Lecture 5

Pointers

  • Last time, we learned about pointers, malloc, and other useful tools for working with memory.
  • Let’s review this snippet of code:
    int main(void)
    {
        int *x;
        int *y;
    
        x = malloc(sizeof(int));
    
        *x = 42;
        *y = 13;
    }
    
    • Here, the first two lines of code in our main function are declaring two pointers, x and y. Then, we allocate enough memory for an int with malloc, and stores the address returned by malloc into x.
    • With *x = 42;, we go to the address pointed to by x, and stores the value 42 into that location.
    • The final line, though, is buggy since we don’t know what the value of y is, since we never set a value for it. Instead, we can write:
      y = x;
      *y = 13;
      
      • And this will set y to point to the same location as x does, and then set that value to 13.
  • We take a look at a short clip, Pointer Fun with Binky, which also explains this snippet in an animated way!

Resizing arrays

  • In week 2, we learned about arrays, where we could store the same kind of value in a list, side-by-side. But we need to declare the size of arrays when we create them, and when we want to increase the size of the array, the memory surrounding it might be taken up by some other data.
  • One solution might be to allocate more memory in a larger area that’s free, and move our array there, where it has more space. But we’ll need to copy our array, which becomes an operation with running time of O(n), since we need to copy each of n elements in an array.

RAW DATA:
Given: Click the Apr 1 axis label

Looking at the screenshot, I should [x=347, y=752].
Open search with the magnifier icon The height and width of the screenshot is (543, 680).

WHAT TO PRODUCE: Reproduce the lecture notes on pointers and resizing arrays in full, word for word.

SOLUTION TO THIS EXERCISE:
Lecture 5

Pointers

  • Last time, we learned about pointers, malloc, and other useful tools for working with memory.
  • Let’s review this snippet of code:
    int main(void)
    {
        int *x;
        int *y;
    
        x = malloc(sizeof(int));
    
        *x = 42;
        *y = 13;
    }
    
    • Here, the first two lines of code in our main function are declaring two pointers, x and y. Then, we allocate enough memory for an int with malloc, and stores the address returned by malloc into x.
    • With *x = 42;, we go to the address pointed to by x, and stores the value 42 into that location.
    • The final line, though, is buggy since we don’t know what the value of y is, since we never set a value for it. Instead, we can write:
      y = x;
      *y = 13;
      
      • And this will set y to point to the same location as x does, and then set that value to 13.
  • We take a look at a short clip, Pointer Fun with Binky, which also explains this snippet in an animated way!

Resizing arrays

  • In week 2, we learned about arrays, where we could store the same kind of value in a list, side-by-side. But we need to declare the size of arrays when we create them, and when we want to increase the size of the array, the memory surrounding it might be taken up by some other data.
  • One solution might be to allocate more memory in a larger area that’s free, and move our array there, where it has more space. But we’ll need to copy our array, which becomes an operation with running time of O(n), since we need to copy each of n elements in an array.